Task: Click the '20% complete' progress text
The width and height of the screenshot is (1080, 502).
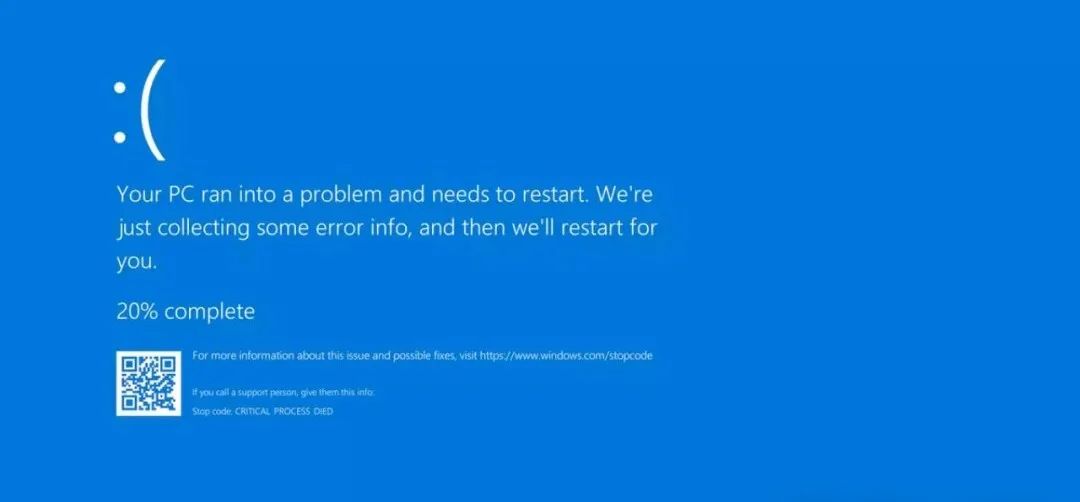Action: pyautogui.click(x=185, y=312)
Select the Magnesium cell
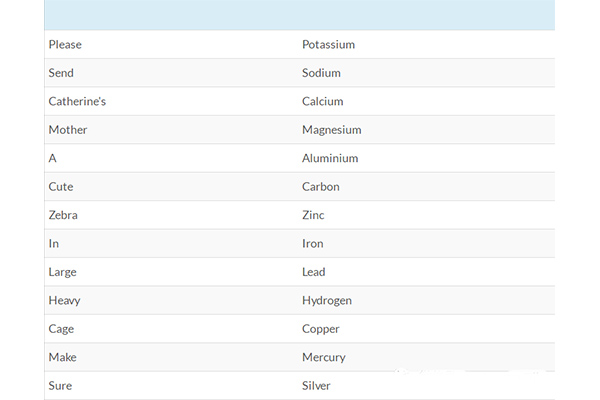This screenshot has height=400, width=600. point(331,130)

◆ **Work required**: Word for word, restate every line of the listing, omitting the pictures.

◆ **Task result**:
Task: Click the '20% complete' progress text
The width and height of the screenshot is (1080, 502).
Action: pyautogui.click(x=185, y=312)
Select the Magnesium cell
This screenshot has height=400, width=600. point(331,130)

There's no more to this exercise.